No dramatic incidents. She followed the concierge's direction to a penthouse suite on the top floor, where Viper had apparently been waiting for two days.
The moment they were face to face, Viper's first order of business was to look Daisy up and down and deliver her verdict:
"You have absolutely no idea how to dress yourself. Don't they teach you to use your appearance as a weapon anymore? Has Natasha given up on you entirely?"
Daisy had spent enough time around Viper to know how this worked. A few verbal jabs cost nothing. She cheerfully confirmed that yes, she was hopeless at dressing herself, and moved on.
To illustrate her point, Viper stood and turned a slow circle.
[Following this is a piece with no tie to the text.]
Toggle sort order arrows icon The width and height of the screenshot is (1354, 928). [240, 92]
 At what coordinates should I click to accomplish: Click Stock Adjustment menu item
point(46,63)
"Take a look at the new suit. Does it or does it not have a certain appeal?"
Daisy took a sideways glance. It was the same general concept as before — a combat outfit that covered every structural weak point and left the rest largely to imagination — but with modifications. The inner thigh protection on both legs had been reduced by roughly two-thirds, leaving a generous expanse of pale skin visible, with only the remaining third of the paneling bridging down to the knee guards.